> _Provided entries_:
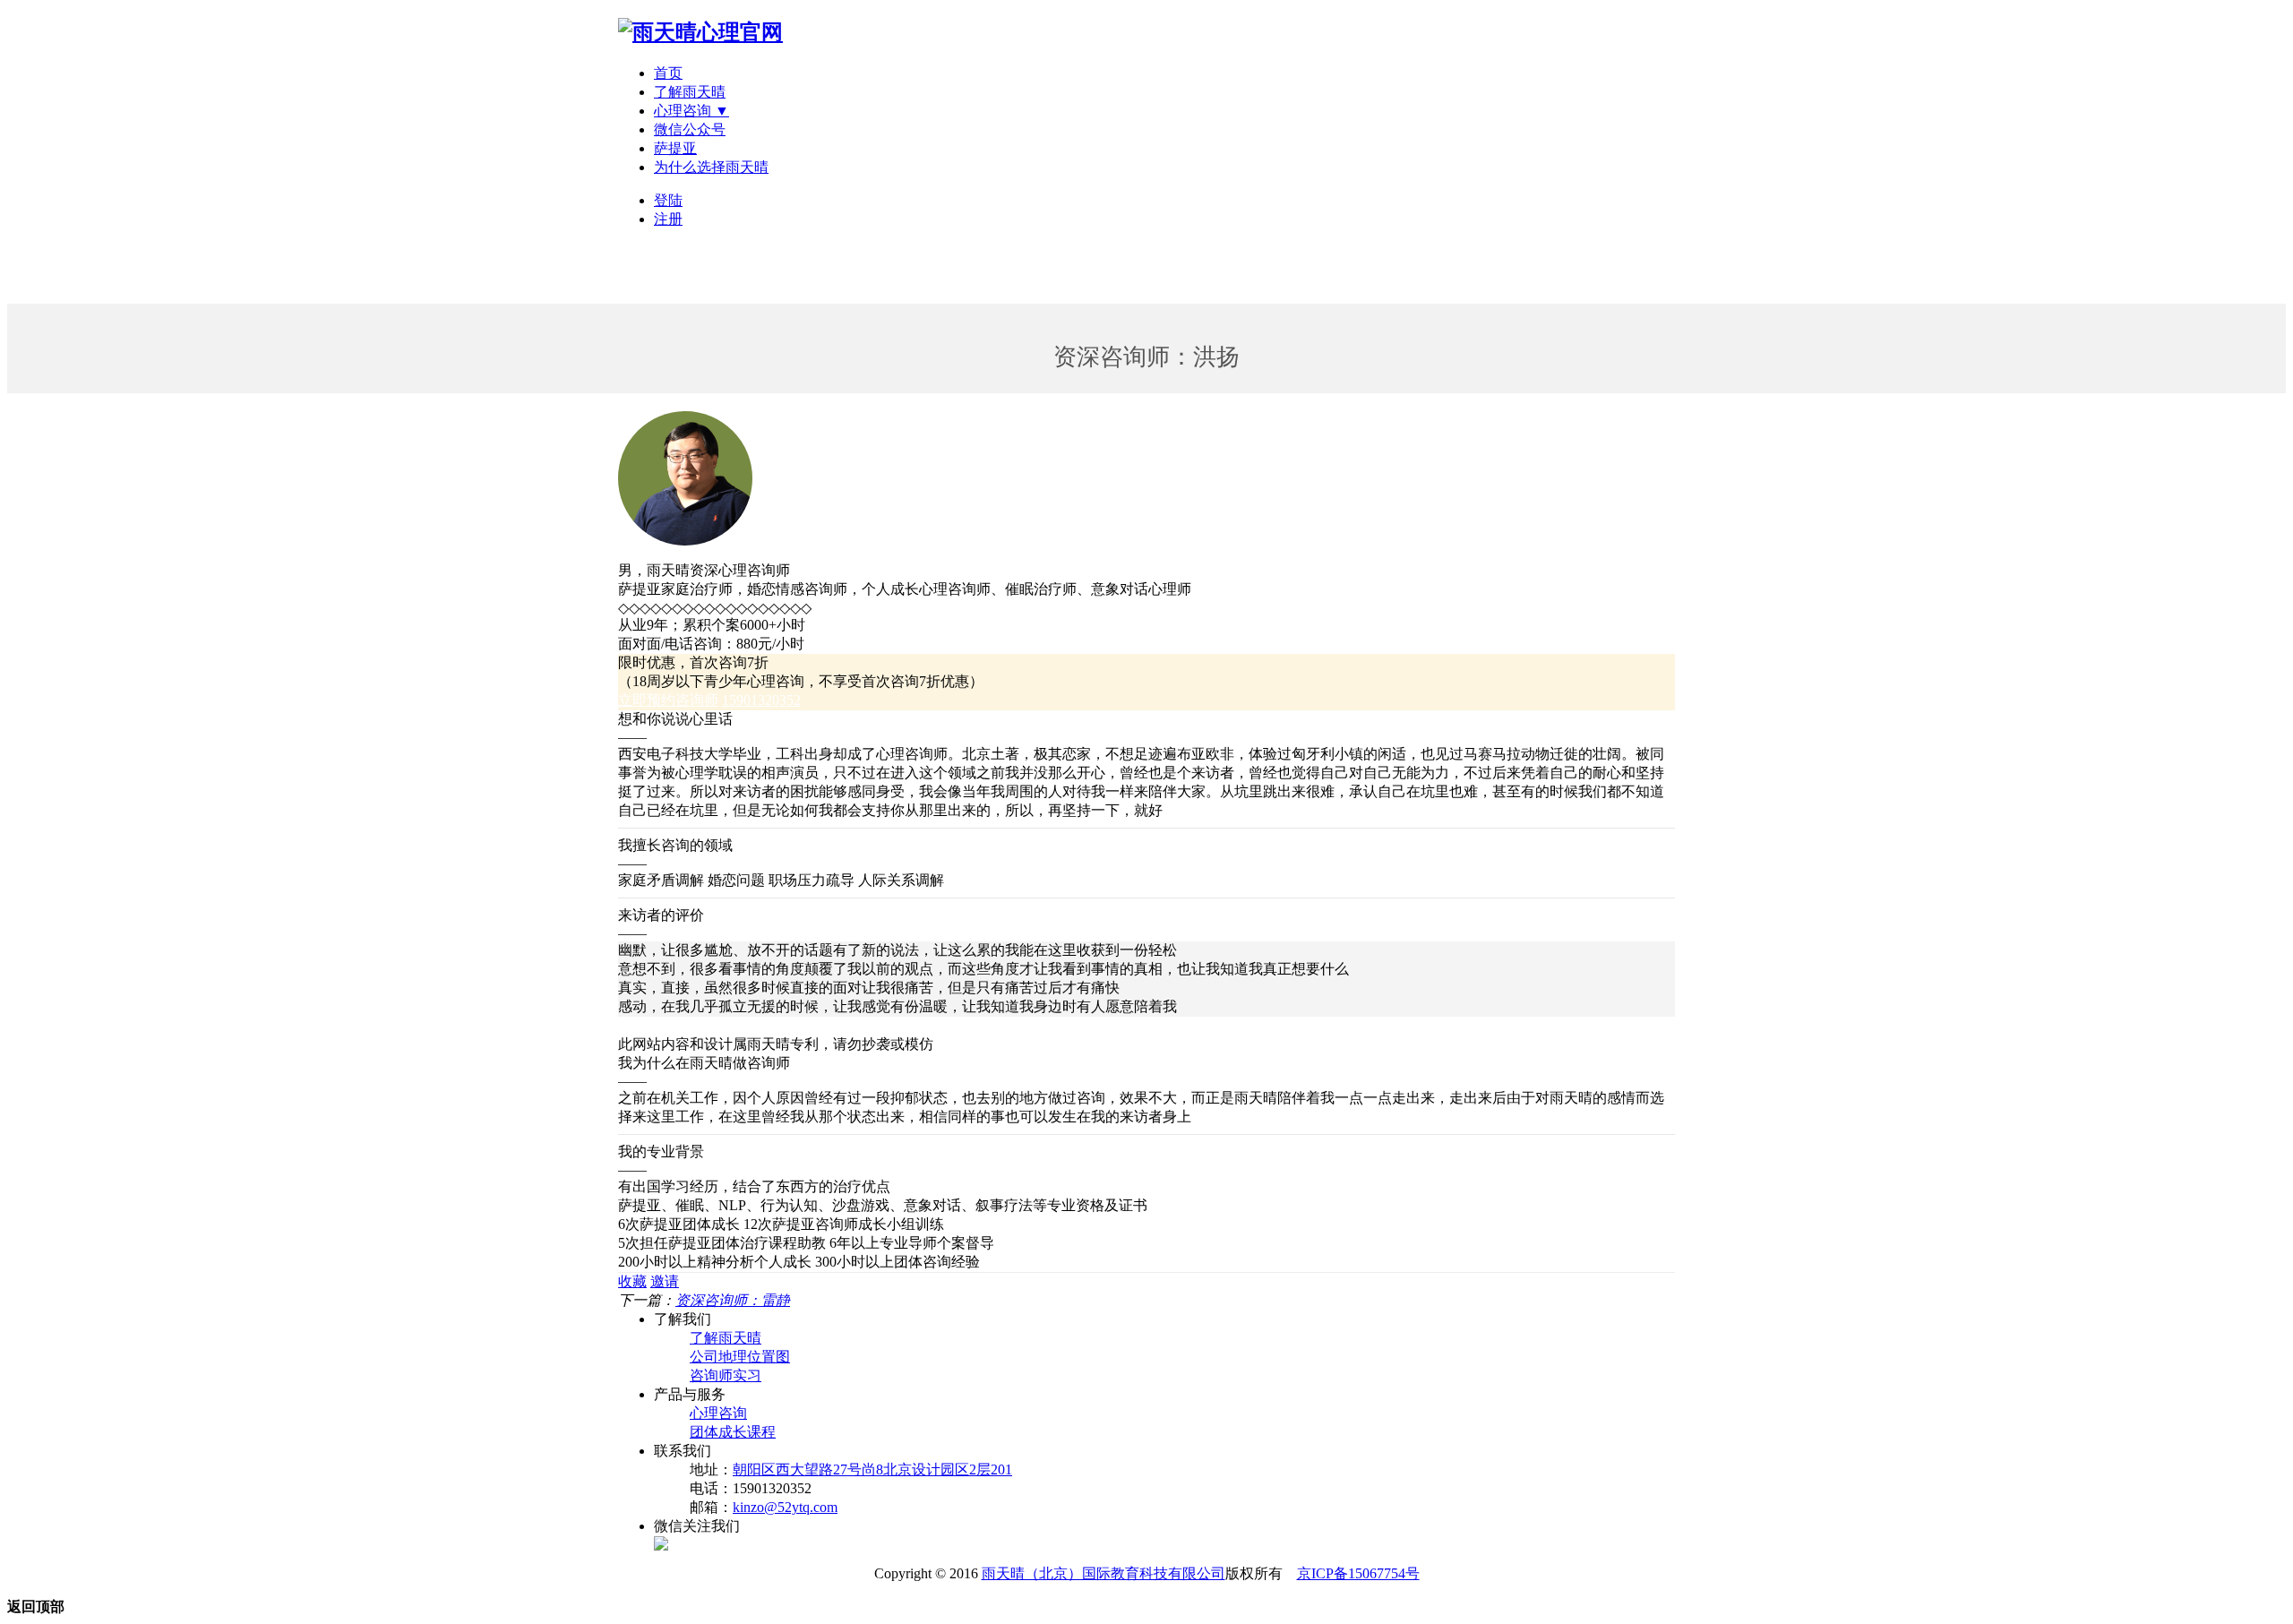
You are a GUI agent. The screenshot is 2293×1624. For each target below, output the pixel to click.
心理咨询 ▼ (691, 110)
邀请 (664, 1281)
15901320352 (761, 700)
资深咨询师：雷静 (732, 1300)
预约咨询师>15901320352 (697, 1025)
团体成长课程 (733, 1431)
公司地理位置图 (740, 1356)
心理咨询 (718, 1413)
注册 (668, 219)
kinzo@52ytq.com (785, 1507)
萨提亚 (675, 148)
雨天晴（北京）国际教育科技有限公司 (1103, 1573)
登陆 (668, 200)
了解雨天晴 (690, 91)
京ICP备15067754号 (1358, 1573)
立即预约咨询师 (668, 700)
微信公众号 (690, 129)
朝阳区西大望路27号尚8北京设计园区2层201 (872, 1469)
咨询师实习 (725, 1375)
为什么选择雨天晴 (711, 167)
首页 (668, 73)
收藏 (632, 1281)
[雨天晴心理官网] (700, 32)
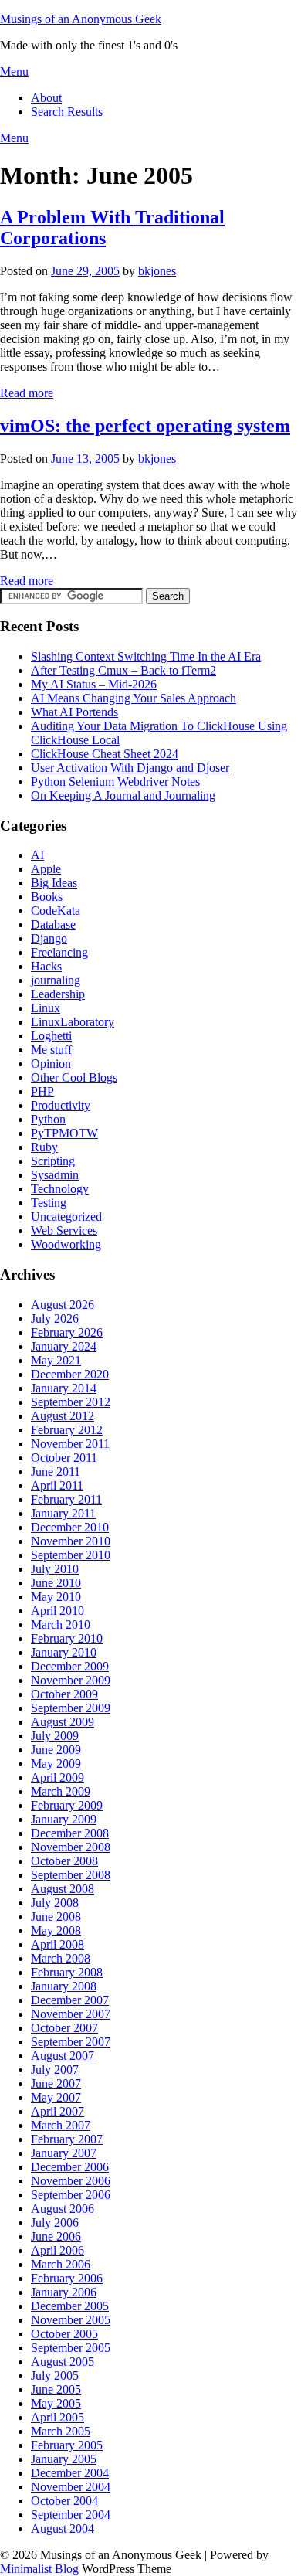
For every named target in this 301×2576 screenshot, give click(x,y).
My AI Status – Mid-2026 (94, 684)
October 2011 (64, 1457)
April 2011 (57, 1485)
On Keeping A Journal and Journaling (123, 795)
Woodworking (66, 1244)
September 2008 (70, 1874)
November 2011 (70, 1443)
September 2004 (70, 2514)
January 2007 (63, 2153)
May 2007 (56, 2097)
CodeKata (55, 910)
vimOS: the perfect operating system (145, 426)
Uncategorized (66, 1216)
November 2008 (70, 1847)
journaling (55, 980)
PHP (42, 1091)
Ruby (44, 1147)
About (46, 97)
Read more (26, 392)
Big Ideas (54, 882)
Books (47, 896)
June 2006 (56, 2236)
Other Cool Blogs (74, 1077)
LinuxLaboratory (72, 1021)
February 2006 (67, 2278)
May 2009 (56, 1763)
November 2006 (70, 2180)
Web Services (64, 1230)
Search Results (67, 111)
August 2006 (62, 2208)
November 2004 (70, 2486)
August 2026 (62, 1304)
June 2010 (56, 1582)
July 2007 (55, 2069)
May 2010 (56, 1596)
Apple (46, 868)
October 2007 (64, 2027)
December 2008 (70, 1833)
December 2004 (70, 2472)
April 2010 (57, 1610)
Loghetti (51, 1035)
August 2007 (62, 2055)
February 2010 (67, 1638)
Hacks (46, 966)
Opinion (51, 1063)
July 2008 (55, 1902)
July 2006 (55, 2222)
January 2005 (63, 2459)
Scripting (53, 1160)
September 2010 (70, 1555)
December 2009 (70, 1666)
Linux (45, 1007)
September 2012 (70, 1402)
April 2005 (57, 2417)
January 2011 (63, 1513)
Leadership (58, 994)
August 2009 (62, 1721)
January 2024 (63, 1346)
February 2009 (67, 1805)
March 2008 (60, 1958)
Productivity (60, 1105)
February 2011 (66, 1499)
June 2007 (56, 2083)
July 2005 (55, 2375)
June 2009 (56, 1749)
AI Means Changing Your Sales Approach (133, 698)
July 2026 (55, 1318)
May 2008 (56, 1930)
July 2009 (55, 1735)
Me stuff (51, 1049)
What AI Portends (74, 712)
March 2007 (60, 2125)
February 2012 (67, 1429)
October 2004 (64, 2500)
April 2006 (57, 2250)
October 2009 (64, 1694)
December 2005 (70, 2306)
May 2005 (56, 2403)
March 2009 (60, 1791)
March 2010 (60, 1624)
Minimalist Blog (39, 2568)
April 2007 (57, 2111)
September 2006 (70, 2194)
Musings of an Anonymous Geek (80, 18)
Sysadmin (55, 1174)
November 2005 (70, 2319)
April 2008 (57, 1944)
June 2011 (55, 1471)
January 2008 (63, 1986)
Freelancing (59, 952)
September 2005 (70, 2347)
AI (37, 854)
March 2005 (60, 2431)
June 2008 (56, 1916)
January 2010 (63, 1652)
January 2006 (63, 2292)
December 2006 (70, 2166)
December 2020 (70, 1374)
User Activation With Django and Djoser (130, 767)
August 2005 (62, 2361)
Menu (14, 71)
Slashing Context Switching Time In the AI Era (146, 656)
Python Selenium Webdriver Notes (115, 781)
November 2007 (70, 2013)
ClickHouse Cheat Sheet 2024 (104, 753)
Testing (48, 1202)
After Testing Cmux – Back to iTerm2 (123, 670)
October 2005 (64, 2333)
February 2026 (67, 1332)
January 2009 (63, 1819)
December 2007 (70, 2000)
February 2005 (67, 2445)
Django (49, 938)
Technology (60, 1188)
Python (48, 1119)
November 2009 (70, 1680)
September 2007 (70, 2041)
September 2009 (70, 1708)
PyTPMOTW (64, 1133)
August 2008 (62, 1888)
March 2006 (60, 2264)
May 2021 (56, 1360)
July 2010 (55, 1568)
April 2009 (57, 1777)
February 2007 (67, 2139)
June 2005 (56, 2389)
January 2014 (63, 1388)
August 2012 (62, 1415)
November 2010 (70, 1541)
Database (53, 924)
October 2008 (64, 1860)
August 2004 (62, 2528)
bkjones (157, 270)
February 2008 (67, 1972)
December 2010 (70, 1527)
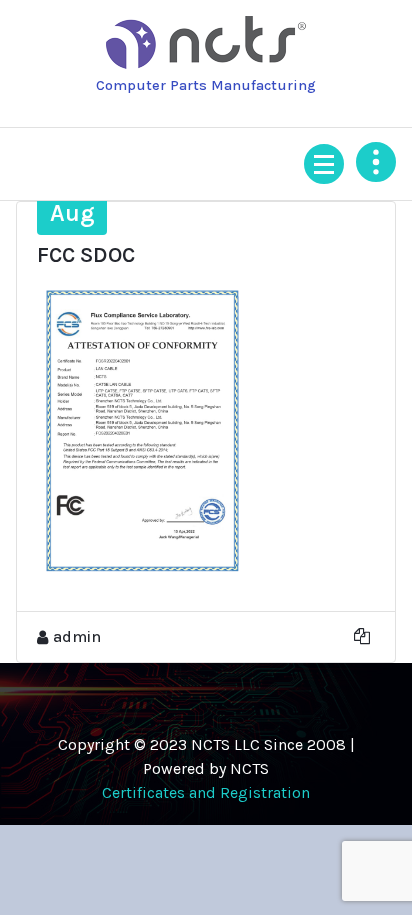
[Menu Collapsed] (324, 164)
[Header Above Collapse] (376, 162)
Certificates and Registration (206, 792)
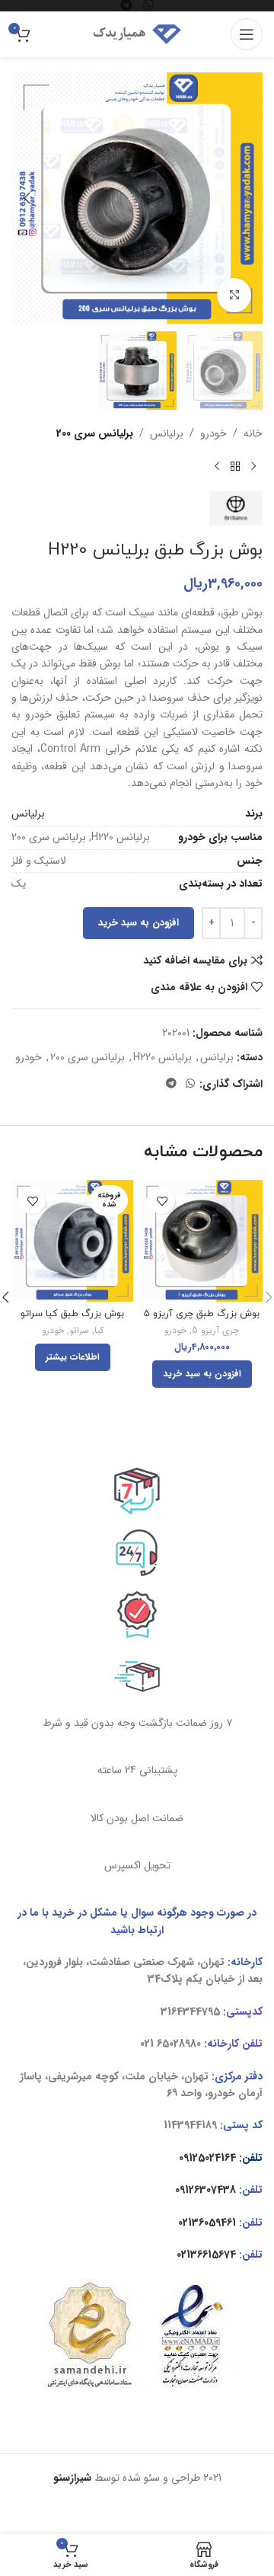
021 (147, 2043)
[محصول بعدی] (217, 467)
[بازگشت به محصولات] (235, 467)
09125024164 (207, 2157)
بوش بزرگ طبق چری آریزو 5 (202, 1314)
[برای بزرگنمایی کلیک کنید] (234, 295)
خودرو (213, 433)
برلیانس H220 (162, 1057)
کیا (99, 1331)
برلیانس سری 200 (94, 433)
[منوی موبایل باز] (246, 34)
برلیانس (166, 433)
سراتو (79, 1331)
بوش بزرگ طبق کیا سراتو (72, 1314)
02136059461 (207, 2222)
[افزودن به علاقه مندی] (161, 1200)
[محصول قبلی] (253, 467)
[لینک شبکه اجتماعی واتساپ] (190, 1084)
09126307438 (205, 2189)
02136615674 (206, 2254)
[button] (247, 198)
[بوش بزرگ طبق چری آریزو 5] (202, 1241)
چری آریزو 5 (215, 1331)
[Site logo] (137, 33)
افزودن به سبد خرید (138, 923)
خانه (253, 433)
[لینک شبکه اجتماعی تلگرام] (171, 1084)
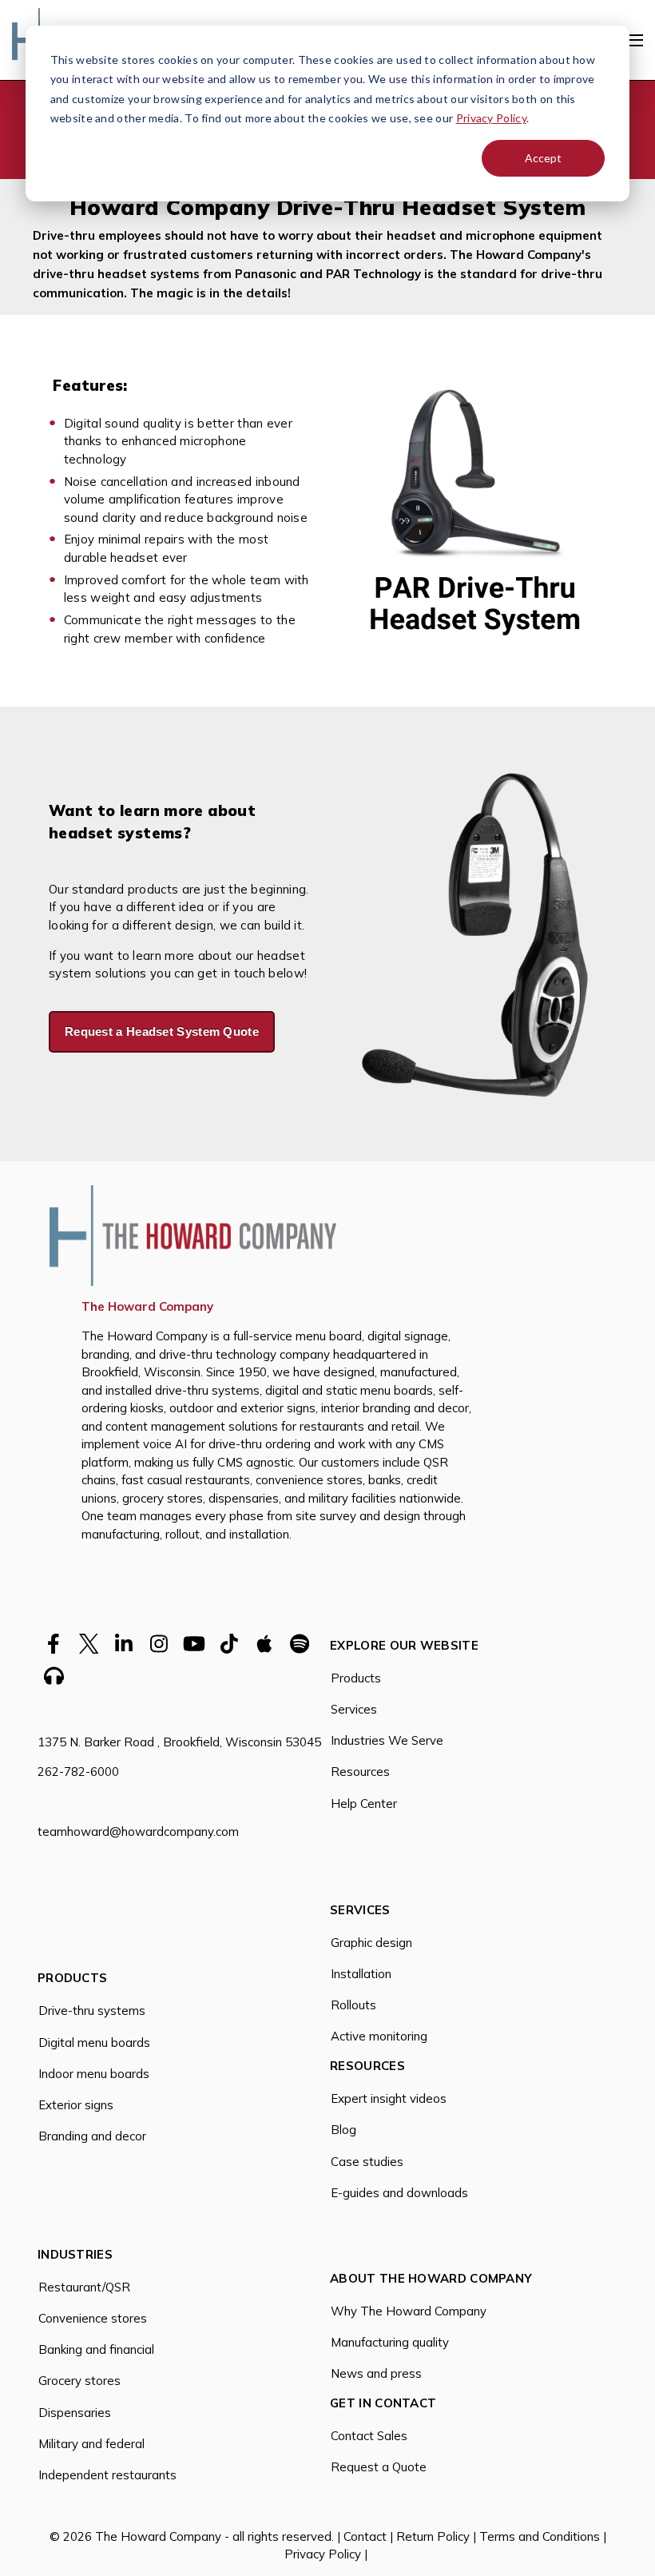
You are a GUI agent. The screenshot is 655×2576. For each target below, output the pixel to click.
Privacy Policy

> _Task instructions_: Would you output the lines above from the line holding "February 2009 (67, 1805)" up to and including the line holding "[Header Above Collapse] (376, 162)", exactly and only those, with no pictures?

> _Completed exercise_:
February 2009 (67, 1805)
March 2008 (60, 1958)
Productivity (60, 1105)
February 2011 (66, 1499)
June 2007 (56, 2083)
July 2005 (55, 2375)
June 2009 (56, 1749)
AI Means Changing Your Sales Approach (133, 698)
July 2026 (55, 1318)
May 2008 (56, 1930)
July 2009 (55, 1735)
Me stuff (51, 1049)
What AI Portends (74, 712)
March 2007 (60, 2125)
February 2012 (67, 1429)
October 2004 (64, 2500)
April 2006 (57, 2250)
October 2009 (64, 1694)
December 2005 (70, 2306)
May 2005 (56, 2403)
March 2009 (60, 1791)
March 2010 (60, 1624)
Minimalist Blog (39, 2568)
April 2007 (57, 2111)
September 2006 (70, 2194)
Musings of an Anonymous Geek (80, 18)
Sysadmin (55, 1174)
November 2005 (70, 2319)
April 2008 (57, 1944)
June 2011 (55, 1471)
January 2008 (63, 1986)
Freelancing (59, 952)
September 2005 (70, 2347)
AI (37, 854)
March 2005 (60, 2431)
June 2008 (56, 1916)
January 2010 (63, 1652)
January 2006 (63, 2292)
December 2006 (70, 2166)
December 2020 (70, 1374)
User Activation With Django and Djoser (130, 767)
August 2005 (62, 2361)
Menu (14, 71)
Slashing Context Switching Time In the AI Era (146, 656)
Python Selenium Webdriver Notes (115, 781)
November 2007 (70, 2013)
ClickHouse Cheat Sheet 2024 (104, 753)
Testing (48, 1202)
After Testing Cmux – Back to iTerm2 (123, 670)
October 2005 (64, 2333)
February 2026 (67, 1332)
January 2009 (63, 1819)
December 2007 (70, 2000)
February 2005 (67, 2445)
Django (49, 938)
Technology (60, 1188)
Python (48, 1119)
November 2009 (70, 1680)
September 2007 (70, 2041)
September 2009 (70, 1708)
PyTPMOTW (64, 1133)
August 2008 (62, 1888)
March 2006 (60, 2264)
May 2021 (56, 1360)
July 2010 (55, 1568)
April 2009 (57, 1777)
February 2007 (67, 2139)
June 2005 (56, 2389)
January 2014 (63, 1388)
August 2012 (62, 1415)
November 2010 (70, 1541)
Database (53, 924)
October 2008 (64, 1860)
August 2004 (62, 2528)
bkjones (157, 270)
February 2008 (67, 1972)
December 2010 (70, 1527)
[Menu Collapsed] (324, 164)
[Header Above Collapse] (376, 162)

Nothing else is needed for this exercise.